The maximum 32-bit limit of 128GB, supported by Windows Server 2003 Datacenter Edition, comes from the fact that structures the Memory Manager uses to track physical memory would consume too much of the system's virtual address space on larger systems. The Memory Manager keeps track of each page of memory in an array called the PFN database and, for performance, it maps the entire PFN database into virtual memory. Because it represents each page of memory with a 28-byte data structure, the PFN database on a 128GB system requires about 930MB. 32-bit Windows has a 4GB virtual address space defined by hardware that it splits by default between the currently executing user-mode process (e.g. Notepad) and the system. 980MB therefore consumes almost half the available 2GB of system virtual address space, leaving only 1GB for mapping the kernel, device drivers, system cache and other system data structures, making that a reasonable cut off:

That's also why the memory limits table lists lower limits for the same SKU's when booted with 4GB tuning (called 4GT and enabled with the Boot.ini's /3GB or /USERVA, and Bcdedit's /Set IncreaseUserVa boot options), because 4GT moves the split to give 3GB to user mode and leave only 1GB for the system. For improved performance, Windows Server 2008 reserves more for system address space by lowering its maximum 32-bit physical memory support to 64GB.

The Memory Manager could accommodate more memory by mapping pieces of the PFN database into the system address as needed, but that would add complexity and possibly reduce performance with the added overhead of map and unmap operations. It's only recently that systems have become large enough for that to be considered, but because the system address space is not a constraint for mapping the entire PFN database on 64-bit Windows, support for more memory is left to 64-bit Windows.

The maximum 2TB limit of 64-bit Windows Server 2008 Datacenter doesn't come from any implementation or hardware limitation, but Microsoft will only support configurations they can test. As of the release of Windows Server 2008, the largest system available anywhere was 2TB and so Windows caps its use of physical memory there.

Windows Client Memory Limits

64-bit Windows client SKUs support different amounts of memory as a SKU-differentiating feature, with the low end being 512MB for Windows XP Starter to 128GB for Vista Ultimate. All 32-bit Windows client SKUs, however, including Windows Vista, Windows XP and Windows 2000 Professional, support a maximum of 4GB of physical memory. 4GB is the highest physical address accessible with the standard x86 memory management mode.

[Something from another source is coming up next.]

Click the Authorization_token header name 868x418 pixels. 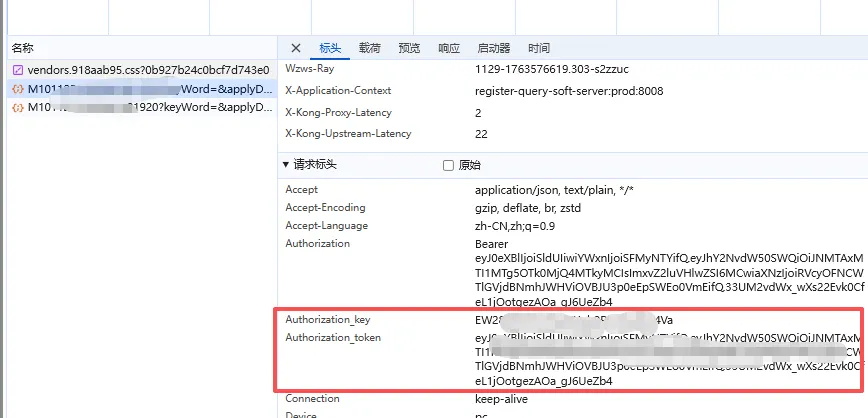(333, 338)
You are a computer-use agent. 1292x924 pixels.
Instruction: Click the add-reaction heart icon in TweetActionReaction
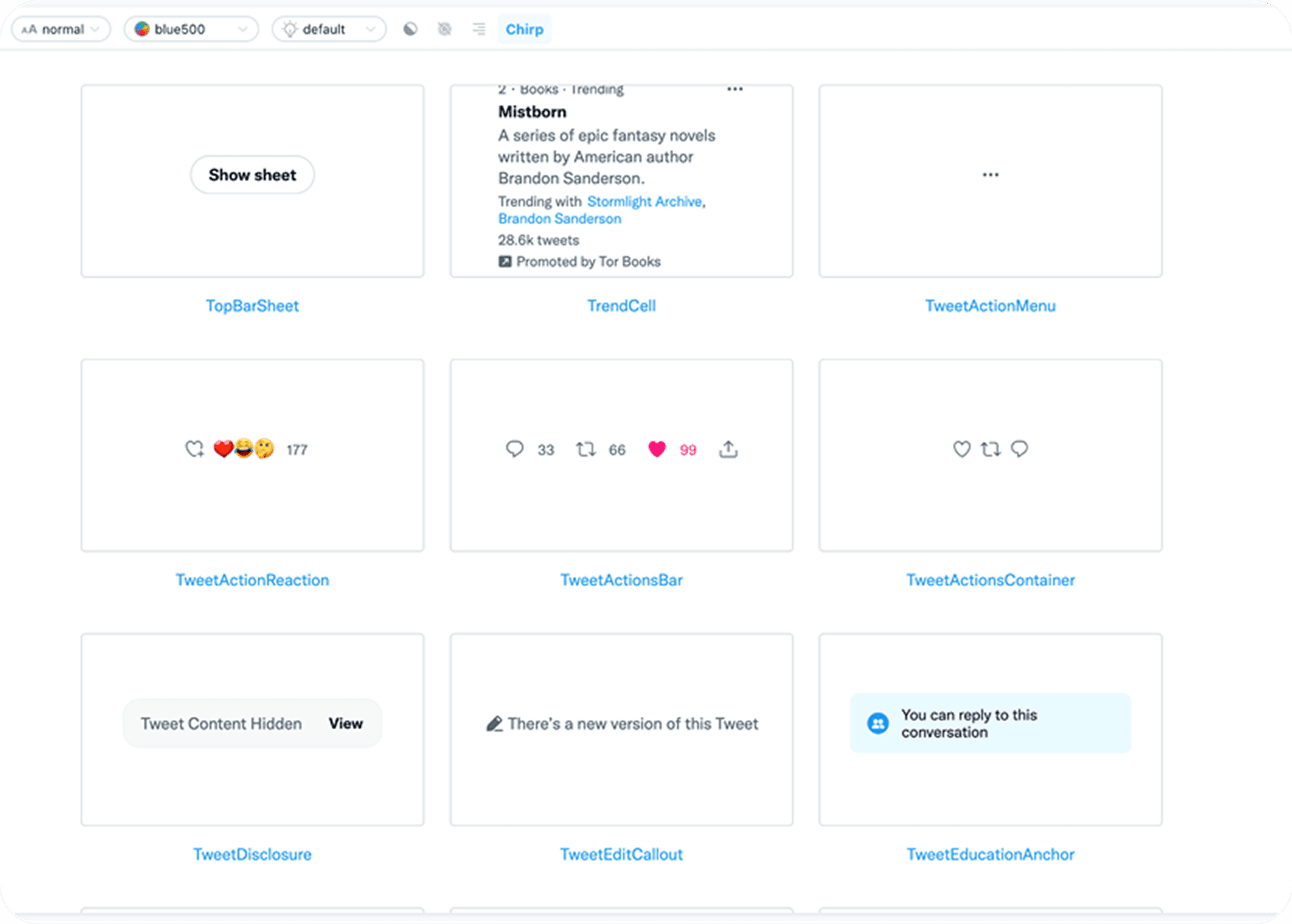[194, 449]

Originally, there was no need to even consider support for more than 4GB on clients because that amount of memory was rare, even on servers.

However, by the time Windows XP SP2 was under development, client systems with more than 4GB were foreseeable, so the Windows team started broadly testing Windows XP on systems with more than 4GB of memory. Windows XP SP2 also enabled Physical Address Extensions (PAE) support by default on hardware that implements no-execute memory because its required for Data Execution Prevention (DEP), but that also enables support for more than 4GB of memory.

What they found was that many of the systems would crash, hang, or become unbootable because some device drivers, commonly those for video and audio devices that are found typically on clients but not servers, were not programmed to expect physical addresses larger than 4GB. As a result, the drivers truncated such addresses, resulting in memory corruptions and corruption side effects. Server systems commonly have more generic devices and with simpler and more stable drivers, and therefore hadn't generally surfaced these problems. The problematic client driver ecosystem lead to the decision for client SKUs to ignore physical memory that resides above 4GB, even though they can theoretically address it.

32-bit Client Effective Memory Limits 

While 4GB is the licensed limit for 32-bit client SKUs, the effective limit is actually lower and dependent on the system's chipset and connected devices. The reason is that the physical address map includes not only RAM, but device memory as well, and x86 and x64 systems map all device memory below the 4GB address boundary to remain compatible with 32-bit operating systems that don't know how to handle addresses larger than 4GB. If a system has 4GB RAM and devices, like video, audio and network adapters, that implement windows into their device memory that sum to 500MB, 500MB of the 4GB of RAM will reside above the 4GB address boundary, as seen below:

The result is that, if you have a system with 3GB or more of memory and you are running a 32-bit Windows client, you may not be getting the benefit of all of the RAM.  On Windows 2000, Windows XP and Windows Vista RTM, you can see how much RAM Windows has accessible to it in the System Properties dialog, Task Manager's Performance page, and, on Windows XP and Windows Vista (including SP1), in the Msinfo32 and Winver utilities. On Window Vista SP1, some of these locations changed to show installed RAM, rather than available RAM, as documented in this Knowledge Base article.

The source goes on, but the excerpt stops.